» TASK INSTRUCTIONS
Show all lines containing "computer" from the data below.

» INPUT DATA
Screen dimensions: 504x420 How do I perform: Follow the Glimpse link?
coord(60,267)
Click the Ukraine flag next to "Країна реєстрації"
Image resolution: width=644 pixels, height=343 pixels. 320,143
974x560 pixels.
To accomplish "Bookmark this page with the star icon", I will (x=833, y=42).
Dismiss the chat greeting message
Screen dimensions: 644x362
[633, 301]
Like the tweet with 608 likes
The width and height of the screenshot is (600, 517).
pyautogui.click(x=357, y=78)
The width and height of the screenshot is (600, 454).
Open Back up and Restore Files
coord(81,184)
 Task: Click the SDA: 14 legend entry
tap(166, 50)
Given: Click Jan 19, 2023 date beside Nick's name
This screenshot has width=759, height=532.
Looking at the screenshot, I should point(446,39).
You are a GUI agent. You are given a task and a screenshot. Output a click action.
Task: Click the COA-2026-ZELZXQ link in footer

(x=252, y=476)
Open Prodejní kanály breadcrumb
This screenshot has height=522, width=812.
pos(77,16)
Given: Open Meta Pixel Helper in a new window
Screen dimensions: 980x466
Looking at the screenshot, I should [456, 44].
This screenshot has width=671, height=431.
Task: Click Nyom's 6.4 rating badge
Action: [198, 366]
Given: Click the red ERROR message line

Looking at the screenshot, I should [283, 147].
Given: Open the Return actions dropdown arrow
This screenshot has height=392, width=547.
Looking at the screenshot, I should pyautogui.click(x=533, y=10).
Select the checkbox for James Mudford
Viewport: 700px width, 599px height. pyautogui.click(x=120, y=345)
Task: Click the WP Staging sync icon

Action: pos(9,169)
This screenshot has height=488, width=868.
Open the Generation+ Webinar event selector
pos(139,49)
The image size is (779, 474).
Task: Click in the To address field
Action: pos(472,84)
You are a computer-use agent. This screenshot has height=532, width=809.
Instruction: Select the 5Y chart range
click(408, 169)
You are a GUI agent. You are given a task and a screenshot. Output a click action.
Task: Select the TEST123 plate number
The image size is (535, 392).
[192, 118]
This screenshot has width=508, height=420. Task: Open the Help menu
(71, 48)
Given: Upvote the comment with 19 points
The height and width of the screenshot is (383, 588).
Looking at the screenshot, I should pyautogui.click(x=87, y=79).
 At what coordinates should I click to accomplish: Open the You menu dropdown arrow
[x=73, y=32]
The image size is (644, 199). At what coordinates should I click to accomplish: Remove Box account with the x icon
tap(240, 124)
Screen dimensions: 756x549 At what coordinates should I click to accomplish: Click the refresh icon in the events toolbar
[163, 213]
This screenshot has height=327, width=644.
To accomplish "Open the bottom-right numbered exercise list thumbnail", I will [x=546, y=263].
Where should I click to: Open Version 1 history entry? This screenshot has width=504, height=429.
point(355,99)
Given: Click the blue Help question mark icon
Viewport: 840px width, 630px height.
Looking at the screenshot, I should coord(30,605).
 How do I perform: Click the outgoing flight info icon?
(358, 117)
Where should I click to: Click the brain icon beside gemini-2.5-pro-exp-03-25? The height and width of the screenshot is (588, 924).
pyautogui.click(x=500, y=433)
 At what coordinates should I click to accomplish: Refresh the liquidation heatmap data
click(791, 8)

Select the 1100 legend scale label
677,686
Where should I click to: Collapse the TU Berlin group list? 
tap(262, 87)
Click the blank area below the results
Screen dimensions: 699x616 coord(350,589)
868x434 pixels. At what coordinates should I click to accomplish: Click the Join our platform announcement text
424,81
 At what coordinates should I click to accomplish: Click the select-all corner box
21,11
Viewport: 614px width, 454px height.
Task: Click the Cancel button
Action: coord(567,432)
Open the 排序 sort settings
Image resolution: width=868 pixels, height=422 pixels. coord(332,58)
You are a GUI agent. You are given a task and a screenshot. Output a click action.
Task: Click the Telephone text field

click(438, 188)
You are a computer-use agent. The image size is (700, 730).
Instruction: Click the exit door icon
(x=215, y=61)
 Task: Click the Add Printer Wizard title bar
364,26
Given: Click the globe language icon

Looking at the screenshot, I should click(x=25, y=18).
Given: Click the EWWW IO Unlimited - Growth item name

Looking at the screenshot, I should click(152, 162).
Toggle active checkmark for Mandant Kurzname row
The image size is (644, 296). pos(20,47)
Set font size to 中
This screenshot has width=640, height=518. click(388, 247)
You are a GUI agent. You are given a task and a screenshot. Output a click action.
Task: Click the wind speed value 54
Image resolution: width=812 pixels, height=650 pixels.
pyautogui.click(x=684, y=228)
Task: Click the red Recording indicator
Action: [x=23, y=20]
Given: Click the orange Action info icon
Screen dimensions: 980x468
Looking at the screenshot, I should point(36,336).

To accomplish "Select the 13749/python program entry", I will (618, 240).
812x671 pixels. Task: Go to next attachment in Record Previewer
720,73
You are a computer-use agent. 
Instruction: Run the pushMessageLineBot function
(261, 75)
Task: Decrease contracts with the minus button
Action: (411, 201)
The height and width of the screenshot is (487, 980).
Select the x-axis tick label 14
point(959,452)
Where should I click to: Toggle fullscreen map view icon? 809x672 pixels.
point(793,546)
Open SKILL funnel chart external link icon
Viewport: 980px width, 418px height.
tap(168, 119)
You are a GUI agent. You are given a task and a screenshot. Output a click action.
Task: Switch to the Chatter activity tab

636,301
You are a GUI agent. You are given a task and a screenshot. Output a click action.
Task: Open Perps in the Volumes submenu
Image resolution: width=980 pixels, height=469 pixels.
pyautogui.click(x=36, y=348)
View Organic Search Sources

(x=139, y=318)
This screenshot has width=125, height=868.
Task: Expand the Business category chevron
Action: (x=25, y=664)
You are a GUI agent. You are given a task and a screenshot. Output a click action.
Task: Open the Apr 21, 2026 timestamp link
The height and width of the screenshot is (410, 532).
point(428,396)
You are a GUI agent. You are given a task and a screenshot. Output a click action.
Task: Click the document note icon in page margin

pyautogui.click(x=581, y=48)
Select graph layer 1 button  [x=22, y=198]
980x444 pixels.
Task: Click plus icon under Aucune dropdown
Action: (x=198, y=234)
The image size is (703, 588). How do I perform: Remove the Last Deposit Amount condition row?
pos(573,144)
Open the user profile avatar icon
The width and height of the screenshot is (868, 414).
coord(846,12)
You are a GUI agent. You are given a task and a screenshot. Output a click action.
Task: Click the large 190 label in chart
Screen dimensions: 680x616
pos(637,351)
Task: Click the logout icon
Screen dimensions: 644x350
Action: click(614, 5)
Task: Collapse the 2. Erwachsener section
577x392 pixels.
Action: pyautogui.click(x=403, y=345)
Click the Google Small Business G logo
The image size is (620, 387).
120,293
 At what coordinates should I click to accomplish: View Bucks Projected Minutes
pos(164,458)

» RESPONSE TO THE EXERCISE
You are a computer-use agent. This screenshot has height=532, width=809.
You are a computer-use agent. The image size is (700, 730).
You are a computer-use agent. 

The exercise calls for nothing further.